SHORT PROBLEM: Update the entries below by changing "Viewport" to "Display", keeping everything else the same. Omit the pictures.

GIVEN DATA:
________________________________________

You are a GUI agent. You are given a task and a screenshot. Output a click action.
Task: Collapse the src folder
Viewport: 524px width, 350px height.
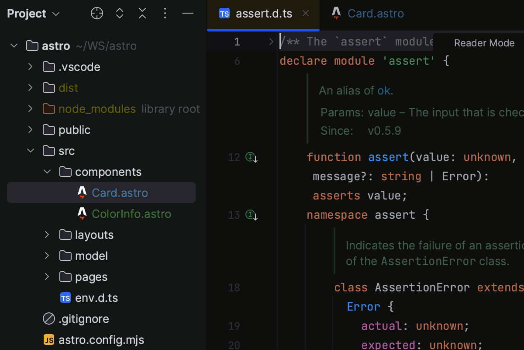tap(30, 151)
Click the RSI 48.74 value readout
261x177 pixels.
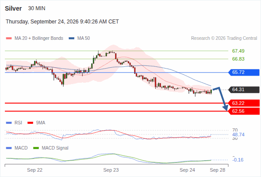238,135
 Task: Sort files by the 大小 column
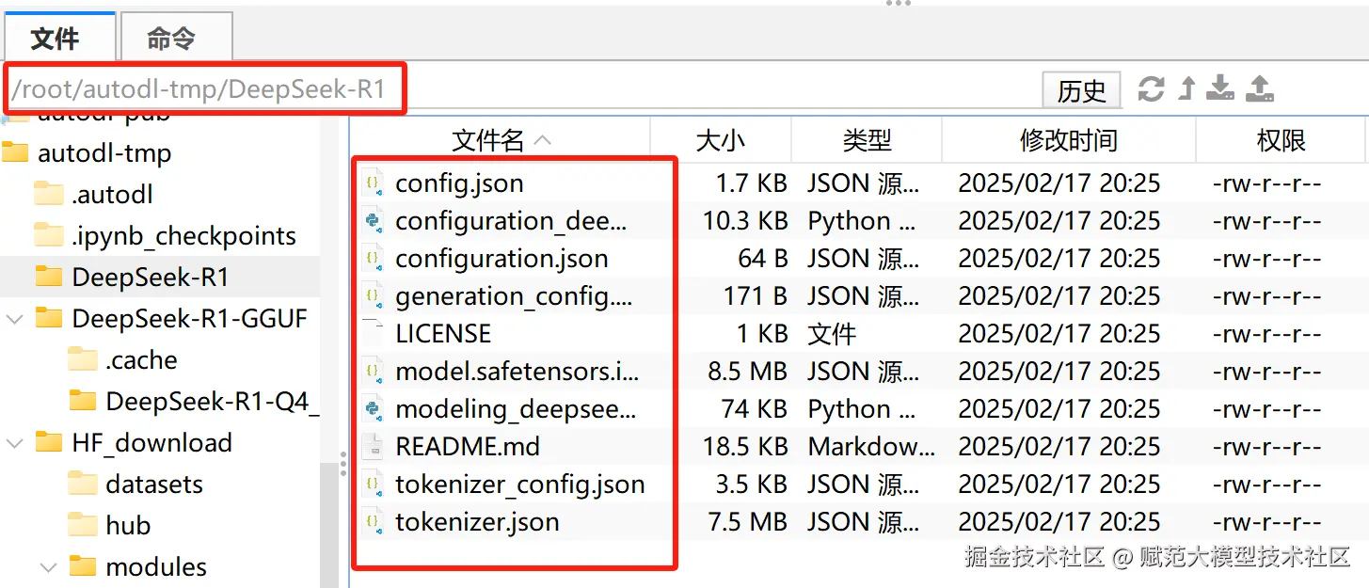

________________________________________

REPLY TO THE TASK:
You are a GUI agent. You are given a task and a screenshot. Output a click action.
Task: Collapse the src folder
Display: 524px width, 350px height.
tap(30, 151)
Click the RSI 48.74 value readout
261x177 pixels.
238,135
 Task: Sort files by the 大小 column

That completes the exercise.